Print the records below verbatim.

━━━ Data under study ━━━

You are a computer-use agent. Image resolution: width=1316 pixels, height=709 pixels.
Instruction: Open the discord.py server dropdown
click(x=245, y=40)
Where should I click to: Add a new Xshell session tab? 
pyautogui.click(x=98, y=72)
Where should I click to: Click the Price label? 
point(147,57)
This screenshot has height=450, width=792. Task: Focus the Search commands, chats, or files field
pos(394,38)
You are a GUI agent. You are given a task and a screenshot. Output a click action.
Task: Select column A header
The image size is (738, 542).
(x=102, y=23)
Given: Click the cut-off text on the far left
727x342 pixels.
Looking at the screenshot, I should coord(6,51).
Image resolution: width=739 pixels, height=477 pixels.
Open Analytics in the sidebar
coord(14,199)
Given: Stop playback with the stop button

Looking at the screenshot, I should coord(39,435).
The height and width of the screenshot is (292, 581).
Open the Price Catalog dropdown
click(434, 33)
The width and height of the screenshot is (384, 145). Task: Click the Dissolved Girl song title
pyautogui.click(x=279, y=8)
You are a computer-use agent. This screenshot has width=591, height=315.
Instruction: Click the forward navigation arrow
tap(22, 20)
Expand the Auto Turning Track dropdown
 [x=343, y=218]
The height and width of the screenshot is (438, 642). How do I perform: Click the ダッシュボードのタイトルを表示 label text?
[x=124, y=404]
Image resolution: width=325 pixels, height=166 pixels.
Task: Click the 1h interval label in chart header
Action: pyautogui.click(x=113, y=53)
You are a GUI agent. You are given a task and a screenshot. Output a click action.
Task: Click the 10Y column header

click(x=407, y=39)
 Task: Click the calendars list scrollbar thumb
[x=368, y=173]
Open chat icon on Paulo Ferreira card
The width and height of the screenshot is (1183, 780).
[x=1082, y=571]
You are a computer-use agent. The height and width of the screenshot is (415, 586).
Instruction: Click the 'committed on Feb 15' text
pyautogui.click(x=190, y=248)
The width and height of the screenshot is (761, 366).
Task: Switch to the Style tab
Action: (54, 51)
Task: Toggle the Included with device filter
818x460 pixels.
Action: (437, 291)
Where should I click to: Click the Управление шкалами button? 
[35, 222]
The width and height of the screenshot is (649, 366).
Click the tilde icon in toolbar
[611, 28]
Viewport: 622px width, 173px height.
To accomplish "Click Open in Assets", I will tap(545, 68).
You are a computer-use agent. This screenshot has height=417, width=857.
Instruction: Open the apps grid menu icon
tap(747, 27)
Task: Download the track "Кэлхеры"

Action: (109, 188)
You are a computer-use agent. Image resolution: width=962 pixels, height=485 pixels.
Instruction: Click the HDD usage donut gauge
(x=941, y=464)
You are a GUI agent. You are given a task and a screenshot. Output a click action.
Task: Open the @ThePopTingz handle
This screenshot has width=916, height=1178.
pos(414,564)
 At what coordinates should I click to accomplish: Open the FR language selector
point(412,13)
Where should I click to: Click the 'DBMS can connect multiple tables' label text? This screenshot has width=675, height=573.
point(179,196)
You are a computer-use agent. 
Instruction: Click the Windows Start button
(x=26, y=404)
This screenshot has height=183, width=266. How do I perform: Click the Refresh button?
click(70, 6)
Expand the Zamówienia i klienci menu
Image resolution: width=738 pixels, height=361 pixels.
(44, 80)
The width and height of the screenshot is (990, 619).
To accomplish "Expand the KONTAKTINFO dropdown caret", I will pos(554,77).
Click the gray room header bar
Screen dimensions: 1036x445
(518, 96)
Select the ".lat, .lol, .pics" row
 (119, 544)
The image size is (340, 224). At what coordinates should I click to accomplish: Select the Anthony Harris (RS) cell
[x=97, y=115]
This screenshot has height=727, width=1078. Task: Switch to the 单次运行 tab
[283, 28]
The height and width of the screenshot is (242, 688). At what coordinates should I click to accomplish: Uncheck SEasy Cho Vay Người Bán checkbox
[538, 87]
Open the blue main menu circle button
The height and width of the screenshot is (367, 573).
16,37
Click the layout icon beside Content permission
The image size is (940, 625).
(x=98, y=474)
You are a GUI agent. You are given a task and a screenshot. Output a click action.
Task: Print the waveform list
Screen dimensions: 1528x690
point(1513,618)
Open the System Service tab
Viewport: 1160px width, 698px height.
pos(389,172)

━━━

**Solved exercise**
You are a computer-use agent. Image resolution: width=1316 pixels, height=709 pixels.
Instruction: Open the discord.py server dropdown
click(x=245, y=40)
Where should I click to: Add a new Xshell session tab? 
pyautogui.click(x=98, y=72)
Where should I click to: Click the Price label? 
point(147,57)
This screenshot has height=450, width=792. Task: Focus the Search commands, chats, or files field
pos(394,38)
You are a GUI agent. You are given a task and a screenshot. Output a click action.
Task: Select column A header
The image size is (738, 542).
(x=102, y=23)
Given: Click the cut-off text on the far left
727x342 pixels.
Looking at the screenshot, I should coord(6,51).
Image resolution: width=739 pixels, height=477 pixels.
Open Analytics in the sidebar
coord(14,199)
Given: Stop playback with the stop button

Looking at the screenshot, I should coord(39,435).
The height and width of the screenshot is (292, 581).
Open the Price Catalog dropdown
click(434, 33)
The width and height of the screenshot is (384, 145). Task: Click the Dissolved Girl song title
pyautogui.click(x=279, y=8)
You are a computer-use agent. This screenshot has width=591, height=315.
Instruction: Click the forward navigation arrow
tap(22, 20)
Expand the Auto Turning Track dropdown
 [x=343, y=218]
The height and width of the screenshot is (438, 642). How do I perform: Click the ダッシュボードのタイトルを表示 label text?
[x=124, y=404]
Image resolution: width=325 pixels, height=166 pixels.
Task: Click the 1h interval label in chart header
Action: pyautogui.click(x=113, y=53)
You are a GUI agent. You are given a task and a screenshot. Output a click action.
Task: Click the 10Y column header

click(x=407, y=39)
 Task: Click the calendars list scrollbar thumb
[x=368, y=173]
Open chat icon on Paulo Ferreira card
The width and height of the screenshot is (1183, 780).
[x=1082, y=571]
You are a computer-use agent. The height and width of the screenshot is (415, 586).
Instruction: Click the 'committed on Feb 15' text
pyautogui.click(x=190, y=248)
The width and height of the screenshot is (761, 366).
Task: Switch to the Style tab
Action: (54, 51)
Task: Toggle the Included with device filter
818x460 pixels.
Action: (437, 291)
Where should I click to: Click the Управление шкалами button? 
[35, 222]
The width and height of the screenshot is (649, 366).
Click the tilde icon in toolbar
[611, 28]
Viewport: 622px width, 173px height.
To accomplish "Click Open in Assets", I will tap(545, 68).
You are a computer-use agent. This screenshot has height=417, width=857.
Instruction: Open the apps grid menu icon
tap(747, 27)
Task: Download the track "Кэлхеры"

Action: (109, 188)
You are a computer-use agent. Image resolution: width=962 pixels, height=485 pixels.
Instruction: Click the HDD usage donut gauge
(x=941, y=464)
You are a GUI agent. You are given a task and a screenshot. Output a click action.
Task: Open the @ThePopTingz handle
This screenshot has width=916, height=1178.
pos(414,564)
 At what coordinates should I click to accomplish: Open the FR language selector
point(412,13)
Where should I click to: Click the 'DBMS can connect multiple tables' label text? This screenshot has width=675, height=573.
point(179,196)
You are a computer-use agent. 
Instruction: Click the Windows Start button
(x=26, y=404)
This screenshot has height=183, width=266. How do I perform: Click the Refresh button?
click(70, 6)
Expand the Zamówienia i klienci menu
Image resolution: width=738 pixels, height=361 pixels.
(44, 80)
The width and height of the screenshot is (990, 619).
To accomplish "Expand the KONTAKTINFO dropdown caret", I will pos(554,77).
Click the gray room header bar
Screen dimensions: 1036x445
(518, 96)
Select the ".lat, .lol, .pics" row
 (119, 544)
The image size is (340, 224). At what coordinates should I click to accomplish: Select the Anthony Harris (RS) cell
[x=97, y=115]
This screenshot has height=727, width=1078. Task: Switch to the 单次运行 tab
[283, 28]
The height and width of the screenshot is (242, 688). At what coordinates should I click to accomplish: Uncheck SEasy Cho Vay Người Bán checkbox
[538, 87]
Open the blue main menu circle button
The height and width of the screenshot is (367, 573).
16,37
Click the layout icon beside Content permission
The image size is (940, 625).
(x=98, y=474)
You are a GUI agent. You are given a task and a screenshot. Output a click action.
Task: Print the waveform list
Screen dimensions: 1528x690
point(1513,618)
Open the System Service tab
Viewport: 1160px width, 698px height.
pos(389,172)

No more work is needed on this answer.